Have you thought about what it means for you to ‘finish well’ – in work and life?
As we work and live each day, not too many of us are focused on the finish line. In fact, the whole idea of finishing up does not have very positive associations. It is associated with loss, and even death. A time when options close and ultimately cease. Something we would rather not think about. It is certainly not usually viewed as a motivating subject.
Most people under 40 are just doing whatever it takes to grow their life – relationships, family, career or business. Sometime during our 40’s we start to become aware that this issue requires a little attention. Maybe it is a health issue. Maybe it is a business or career setback. Maybe it is becoming aware that our parents are slowing down and have changing needs.
How does one measure a life?
Some consider life to be about two halves. Bob Buford wrote an influential book, called Half Time. Until 40, Buford observes that life is about success, about making our mark. After 40 he suggests we are better served to aim for a life of significance.
With average life expectancy increasing so dramatically in the past 50 years, Jane Fonda has a TEDx Talk in which she uses a metaphor of life as 3 Acts of a Play. She calls the last segment, from 60 to 90 years, The Third Act. As a very active septuagenarian, she argues that there is huge opportunity for individuals, families and our whole society if we can help more people enjoy their Third Act and finish well.
10 key issues each person must work through to finish well in our fast-paced world:
- How to live so you leave a positive legacy
- How to manage your health effectively
- How you maintain healthy intimate relationships like marriage and friendships for the long haul
- How you rebuild relationships that have become jarred or fractured
- How to have resilience to bounce back from the setbacks and traumas of life
- How to ensure you are ready to navigate transitions ahead of the curve
- How to keep learning and growing so you stay relevant to younger generations
- How to ensure you do not become a grumpy old person
- How to manage your money to make sure you have more than enough
- How to ensure you have a strong sense of purpose and meaning for life beyond the workplace
The truth is the whole of your life is preparation to finish well.
I have learned that anything you ignore or neglect because it is hard, or you don’t know how to do it, is likely to become a much bigger problem over time.

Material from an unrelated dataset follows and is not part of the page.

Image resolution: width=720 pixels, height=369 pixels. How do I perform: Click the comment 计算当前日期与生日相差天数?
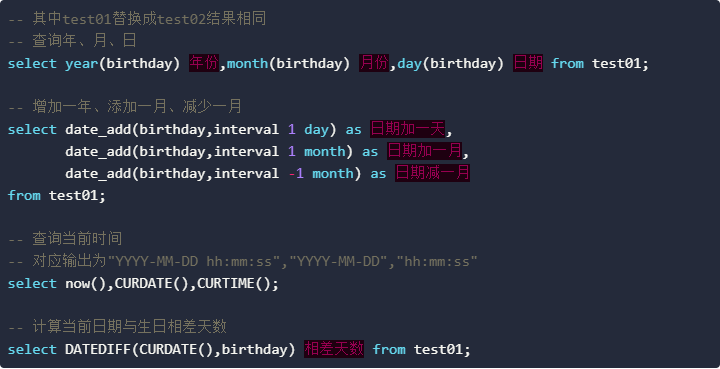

I lost a marriage because I avoided confronting some difficult issues. The process would have been painful.
My avoidance led to a season of loneliness, separation and divorce which was ultimately much more painful and it took years for me and others close to me to recover.
In my view, to finish well is more to do with who I am becoming than any achievement in life.
What do you need to confront in your life to make sure you have every chance of becoming the person you want to be, so you can finish well?